→ **Source records**
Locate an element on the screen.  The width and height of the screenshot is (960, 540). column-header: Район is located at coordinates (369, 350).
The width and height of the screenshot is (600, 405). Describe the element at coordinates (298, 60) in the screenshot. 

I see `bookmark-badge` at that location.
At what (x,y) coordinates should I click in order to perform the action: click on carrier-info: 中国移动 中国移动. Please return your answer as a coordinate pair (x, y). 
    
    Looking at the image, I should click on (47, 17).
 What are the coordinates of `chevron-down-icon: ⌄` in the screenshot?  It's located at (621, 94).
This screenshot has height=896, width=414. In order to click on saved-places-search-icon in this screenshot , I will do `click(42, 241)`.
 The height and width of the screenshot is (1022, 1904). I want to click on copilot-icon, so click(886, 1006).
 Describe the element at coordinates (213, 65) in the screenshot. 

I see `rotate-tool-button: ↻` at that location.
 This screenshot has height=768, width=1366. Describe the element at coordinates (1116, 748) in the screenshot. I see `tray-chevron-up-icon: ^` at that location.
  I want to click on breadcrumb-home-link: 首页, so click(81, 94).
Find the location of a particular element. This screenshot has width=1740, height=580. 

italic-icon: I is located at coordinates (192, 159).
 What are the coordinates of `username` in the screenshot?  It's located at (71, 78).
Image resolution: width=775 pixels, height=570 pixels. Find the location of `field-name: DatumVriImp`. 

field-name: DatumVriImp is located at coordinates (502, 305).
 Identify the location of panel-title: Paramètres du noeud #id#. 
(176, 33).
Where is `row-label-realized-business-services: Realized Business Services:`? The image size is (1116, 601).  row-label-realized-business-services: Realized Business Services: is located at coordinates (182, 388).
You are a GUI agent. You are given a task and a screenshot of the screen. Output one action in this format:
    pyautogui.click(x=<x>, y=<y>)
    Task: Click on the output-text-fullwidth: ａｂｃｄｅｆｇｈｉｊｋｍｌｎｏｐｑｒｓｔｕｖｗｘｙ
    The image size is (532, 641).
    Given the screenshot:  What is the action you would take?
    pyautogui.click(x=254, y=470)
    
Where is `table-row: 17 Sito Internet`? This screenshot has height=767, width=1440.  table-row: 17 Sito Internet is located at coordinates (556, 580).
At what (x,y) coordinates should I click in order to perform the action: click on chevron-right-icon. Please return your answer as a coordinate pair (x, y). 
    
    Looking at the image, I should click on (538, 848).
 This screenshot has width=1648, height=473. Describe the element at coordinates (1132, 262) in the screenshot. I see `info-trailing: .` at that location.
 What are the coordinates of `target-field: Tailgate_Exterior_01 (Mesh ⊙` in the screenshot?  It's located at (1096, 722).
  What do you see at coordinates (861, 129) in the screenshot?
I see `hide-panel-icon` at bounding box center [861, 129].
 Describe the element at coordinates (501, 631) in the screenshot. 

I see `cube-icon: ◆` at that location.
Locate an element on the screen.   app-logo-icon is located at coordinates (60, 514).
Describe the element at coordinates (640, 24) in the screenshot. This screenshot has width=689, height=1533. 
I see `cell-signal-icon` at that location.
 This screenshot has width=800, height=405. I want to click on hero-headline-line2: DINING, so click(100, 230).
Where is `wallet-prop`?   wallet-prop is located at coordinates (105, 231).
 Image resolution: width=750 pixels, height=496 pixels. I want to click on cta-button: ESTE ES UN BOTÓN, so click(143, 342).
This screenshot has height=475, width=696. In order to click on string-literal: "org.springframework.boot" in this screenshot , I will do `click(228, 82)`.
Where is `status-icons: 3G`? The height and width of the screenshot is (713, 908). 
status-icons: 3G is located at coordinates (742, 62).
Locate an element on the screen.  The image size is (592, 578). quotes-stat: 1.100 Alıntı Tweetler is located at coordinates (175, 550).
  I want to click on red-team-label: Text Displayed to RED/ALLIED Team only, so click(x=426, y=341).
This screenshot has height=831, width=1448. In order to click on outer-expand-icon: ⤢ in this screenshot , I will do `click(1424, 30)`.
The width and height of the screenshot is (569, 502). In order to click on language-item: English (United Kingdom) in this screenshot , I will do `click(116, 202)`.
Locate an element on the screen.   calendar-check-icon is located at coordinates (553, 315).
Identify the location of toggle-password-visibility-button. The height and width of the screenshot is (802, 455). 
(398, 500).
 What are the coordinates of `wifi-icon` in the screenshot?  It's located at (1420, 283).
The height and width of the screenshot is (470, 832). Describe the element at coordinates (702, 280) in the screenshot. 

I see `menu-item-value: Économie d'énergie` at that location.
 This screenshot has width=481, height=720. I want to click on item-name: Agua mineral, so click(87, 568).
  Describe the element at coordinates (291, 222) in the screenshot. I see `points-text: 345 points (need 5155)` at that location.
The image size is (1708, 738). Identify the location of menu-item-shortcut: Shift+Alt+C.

→ **Work instructions**
Please reproduce all of the lines above verbatim, without changing anything.

→ **Answer for this exercise**
Locate an element on the screen.  The width and height of the screenshot is (960, 540). column-header: Район is located at coordinates (369, 350).
The width and height of the screenshot is (600, 405). Describe the element at coordinates (298, 60) in the screenshot. 

I see `bookmark-badge` at that location.
At what (x,y) coordinates should I click in order to perform the action: click on carrier-info: 中国移动 中国移动. Please return your answer as a coordinate pair (x, y). 
    
    Looking at the image, I should click on (47, 17).
 What are the coordinates of `chevron-down-icon: ⌄` in the screenshot?  It's located at (621, 94).
This screenshot has height=896, width=414. In order to click on saved-places-search-icon in this screenshot , I will do `click(42, 241)`.
 The height and width of the screenshot is (1022, 1904). I want to click on copilot-icon, so click(886, 1006).
 Describe the element at coordinates (213, 65) in the screenshot. 

I see `rotate-tool-button: ↻` at that location.
 This screenshot has height=768, width=1366. Describe the element at coordinates (1116, 748) in the screenshot. I see `tray-chevron-up-icon: ^` at that location.
  I want to click on breadcrumb-home-link: 首页, so click(81, 94).
Find the location of a particular element. This screenshot has width=1740, height=580. 

italic-icon: I is located at coordinates (192, 159).
 What are the coordinates of `username` in the screenshot?  It's located at (71, 78).
Image resolution: width=775 pixels, height=570 pixels. Find the location of `field-name: DatumVriImp`. 

field-name: DatumVriImp is located at coordinates (502, 305).
 Identify the location of panel-title: Paramètres du noeud #id#. 
(176, 33).
Where is `row-label-realized-business-services: Realized Business Services:`? The image size is (1116, 601).  row-label-realized-business-services: Realized Business Services: is located at coordinates (182, 388).
You are a GUI agent. You are given a task and a screenshot of the screen. Output one action in this format:
    pyautogui.click(x=<x>, y=<y>)
    Task: Click on the output-text-fullwidth: ａｂｃｄｅｆｇｈｉｊｋｍｌｎｏｐｑｒｓｔｕｖｗｘｙ
    The image size is (532, 641).
    Given the screenshot:  What is the action you would take?
    pyautogui.click(x=254, y=470)
    
Where is `table-row: 17 Sito Internet`? This screenshot has height=767, width=1440.  table-row: 17 Sito Internet is located at coordinates (556, 580).
At what (x,y) coordinates should I click in order to perform the action: click on chevron-right-icon. Please return your answer as a coordinate pair (x, y). 
    
    Looking at the image, I should click on (538, 848).
 This screenshot has width=1648, height=473. Describe the element at coordinates (1132, 262) in the screenshot. I see `info-trailing: .` at that location.
 What are the coordinates of `target-field: Tailgate_Exterior_01 (Mesh ⊙` in the screenshot?  It's located at (1096, 722).
  What do you see at coordinates (861, 129) in the screenshot?
I see `hide-panel-icon` at bounding box center [861, 129].
 Describe the element at coordinates (501, 631) in the screenshot. 

I see `cube-icon: ◆` at that location.
Locate an element on the screen.   app-logo-icon is located at coordinates (60, 514).
Describe the element at coordinates (640, 24) in the screenshot. This screenshot has width=689, height=1533. 
I see `cell-signal-icon` at that location.
 This screenshot has width=800, height=405. I want to click on hero-headline-line2: DINING, so click(100, 230).
Where is `wallet-prop`?   wallet-prop is located at coordinates (105, 231).
 Image resolution: width=750 pixels, height=496 pixels. I want to click on cta-button: ESTE ES UN BOTÓN, so click(143, 342).
This screenshot has height=475, width=696. In order to click on string-literal: "org.springframework.boot" in this screenshot , I will do `click(228, 82)`.
Where is `status-icons: 3G`? The height and width of the screenshot is (713, 908). 
status-icons: 3G is located at coordinates (742, 62).
Locate an element on the screen.  The image size is (592, 578). quotes-stat: 1.100 Alıntı Tweetler is located at coordinates (175, 550).
  I want to click on red-team-label: Text Displayed to RED/ALLIED Team only, so click(x=426, y=341).
This screenshot has height=831, width=1448. In order to click on outer-expand-icon: ⤢ in this screenshot , I will do `click(1424, 30)`.
The width and height of the screenshot is (569, 502). In order to click on language-item: English (United Kingdom) in this screenshot , I will do `click(116, 202)`.
Locate an element on the screen.   calendar-check-icon is located at coordinates (553, 315).
Identify the location of toggle-password-visibility-button. The height and width of the screenshot is (802, 455). 
(398, 500).
 What are the coordinates of `wifi-icon` in the screenshot?  It's located at (1420, 283).
The height and width of the screenshot is (470, 832). Describe the element at coordinates (702, 280) in the screenshot. 

I see `menu-item-value: Économie d'énergie` at that location.
 This screenshot has width=481, height=720. I want to click on item-name: Agua mineral, so click(87, 568).
  Describe the element at coordinates (291, 222) in the screenshot. I see `points-text: 345 points (need 5155)` at that location.
The image size is (1708, 738). Identify the location of menu-item-shortcut: Shift+Alt+C.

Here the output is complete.